Got supper at Mrs Wiseman’s with Ernie and Joe Mummery after the Watch service. Shook hands with several at church, Ernie first and Mr Chadwick next. Went to bed about 2 o’clock. Charlie got up at 7 o’clock. I walked through to Seaham2 and walked back in the afternoon. Took 1¼ hours to go there and 65 minutes to come back. Strong south easterly gale blowing and very wet. I was drenched. All family but Charlie at dinner and tea and supper together. Played a few games, ping pong, etcetera at night and went to go <sic; “bed” intended?> about mid-­‐night. Charlie in shortly after 11 o’clock and had to start again at 8 o’clock in the morning. “Formidable”3 blown up with a loss of about 700 lives in the Channel.


  1. The letter to N.Z. was probably sent to ALL’s cousin, Hilda Tate Linfoot. See Hilda disambiguation page

  2. Seaham [Harbour]: small colliery town and sea-­port 4 miles S. of Sunderland. 

  3. HMS Formidable, built 1904, was a battleship stationed at Sheerness to guard against possible German invasion. On 31 December she was on gunnery practice off the Isle of Wight, and was hit during the night by two torpedoes from submarine U24. 547 officers and men were lost out of 780. 

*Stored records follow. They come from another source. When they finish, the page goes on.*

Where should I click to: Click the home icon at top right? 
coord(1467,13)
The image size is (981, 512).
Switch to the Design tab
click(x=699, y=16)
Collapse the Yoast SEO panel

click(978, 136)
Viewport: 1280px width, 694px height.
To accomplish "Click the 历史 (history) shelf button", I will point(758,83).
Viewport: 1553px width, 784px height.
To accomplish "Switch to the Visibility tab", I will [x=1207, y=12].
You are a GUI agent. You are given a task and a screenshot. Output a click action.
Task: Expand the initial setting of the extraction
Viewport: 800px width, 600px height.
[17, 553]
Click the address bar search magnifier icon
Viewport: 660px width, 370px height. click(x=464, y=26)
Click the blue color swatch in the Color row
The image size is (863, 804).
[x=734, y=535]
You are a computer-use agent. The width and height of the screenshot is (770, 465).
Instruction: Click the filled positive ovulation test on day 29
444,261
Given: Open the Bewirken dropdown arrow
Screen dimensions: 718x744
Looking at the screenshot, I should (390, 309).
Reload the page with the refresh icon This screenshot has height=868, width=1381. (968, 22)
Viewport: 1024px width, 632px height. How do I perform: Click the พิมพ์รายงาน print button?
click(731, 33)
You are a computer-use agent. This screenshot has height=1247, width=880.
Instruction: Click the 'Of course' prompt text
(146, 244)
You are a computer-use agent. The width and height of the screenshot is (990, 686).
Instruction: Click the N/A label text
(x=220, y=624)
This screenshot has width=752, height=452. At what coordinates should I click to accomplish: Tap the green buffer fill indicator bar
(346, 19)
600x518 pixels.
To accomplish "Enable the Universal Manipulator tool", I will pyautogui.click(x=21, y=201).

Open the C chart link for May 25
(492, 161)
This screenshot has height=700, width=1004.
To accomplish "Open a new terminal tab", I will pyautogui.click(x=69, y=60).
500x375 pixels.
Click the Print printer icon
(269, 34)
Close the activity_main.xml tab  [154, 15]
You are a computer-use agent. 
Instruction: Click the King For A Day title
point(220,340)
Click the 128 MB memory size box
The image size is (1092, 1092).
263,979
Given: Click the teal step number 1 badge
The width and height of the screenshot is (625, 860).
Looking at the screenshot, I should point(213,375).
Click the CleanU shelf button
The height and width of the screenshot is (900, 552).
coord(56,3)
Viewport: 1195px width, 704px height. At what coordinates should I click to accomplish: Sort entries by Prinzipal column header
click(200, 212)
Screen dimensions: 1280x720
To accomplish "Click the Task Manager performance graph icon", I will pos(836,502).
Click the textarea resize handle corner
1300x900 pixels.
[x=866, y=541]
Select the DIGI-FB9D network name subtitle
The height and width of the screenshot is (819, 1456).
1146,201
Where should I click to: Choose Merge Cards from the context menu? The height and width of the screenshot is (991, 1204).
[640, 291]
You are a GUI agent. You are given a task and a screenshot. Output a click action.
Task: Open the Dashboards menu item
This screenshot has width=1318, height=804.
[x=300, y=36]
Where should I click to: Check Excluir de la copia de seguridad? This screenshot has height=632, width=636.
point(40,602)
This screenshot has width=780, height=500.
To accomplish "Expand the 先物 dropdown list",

31 December 1914; Thursday

Not much to do at work. Tom brought his gramophone over at night. I received 5/61 Christmas bonus. Charlie at work from 5.35 train until about midnight. Went to the Watch service2 with Ernie and Joe after finishing the letter to New Zealand. Mr Chadwick and Joe Speed spoke and Mr Mullens prayed. Pretty good service. I had walk round the town. Walked through Garrison Field with Joe.

THE END3


  1. Five shillings and six pence: = 27½p. 

  2. “Watch service”: the Methodist “watch-night” service, usually starting at 11.30 pm, to see the New Year in. 

  3. It was ALL’s habit to write “THE END”, or some variation thereof, on the last day of each diary.